--- Start ---

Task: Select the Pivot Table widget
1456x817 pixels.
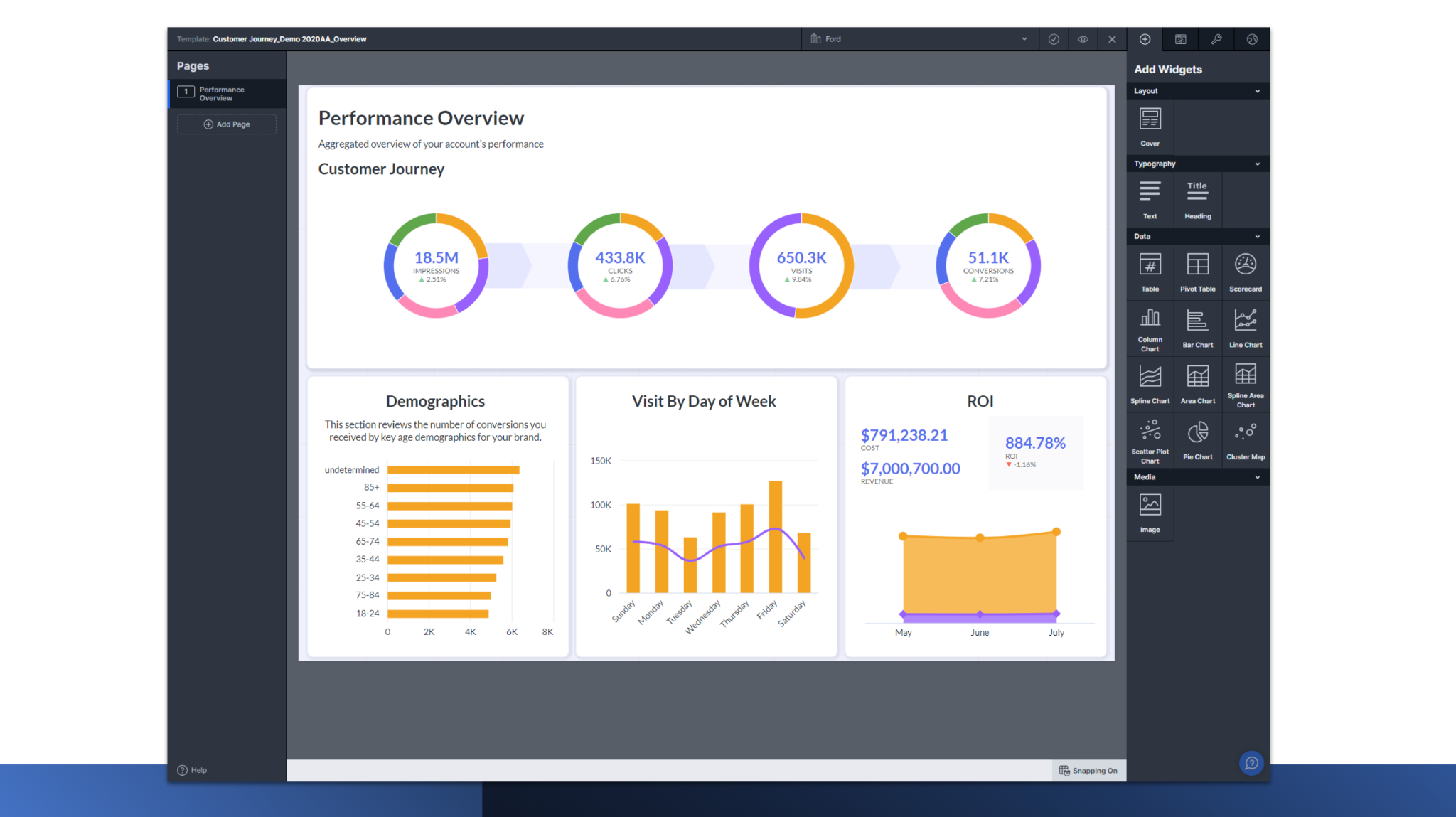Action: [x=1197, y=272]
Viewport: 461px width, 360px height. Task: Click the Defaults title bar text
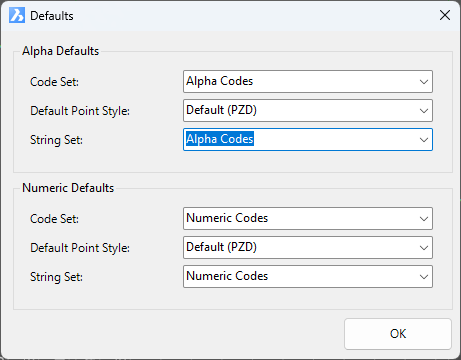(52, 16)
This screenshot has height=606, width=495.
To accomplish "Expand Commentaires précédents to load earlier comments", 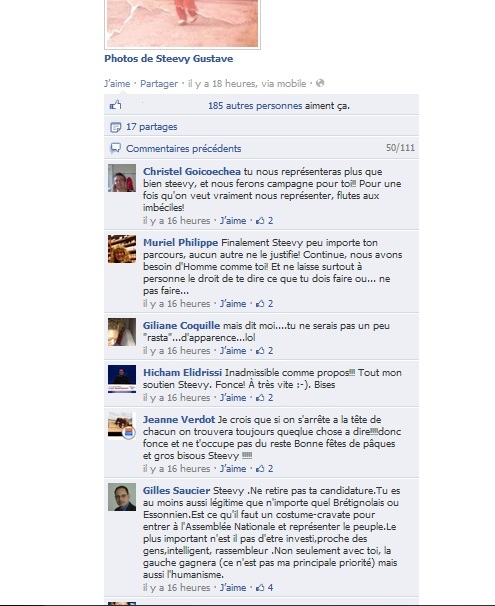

--- End ---

■ WHAT NEEDS TO BE DONE
Rewrite the records from the line containing "Viewport: 461px width, 360px" through the end of the records, substituting "capture" for "screenshot" and changing nothing else. Leave the pictures out of your answer.

■ COMPLETED EXERCISE
Viewport: 461px width, 360px height. Task: Click the Defaults title bar text
(52, 16)
This capture has height=606, width=495.
To accomplish "Expand Commentaires précédents to load earlier comments", 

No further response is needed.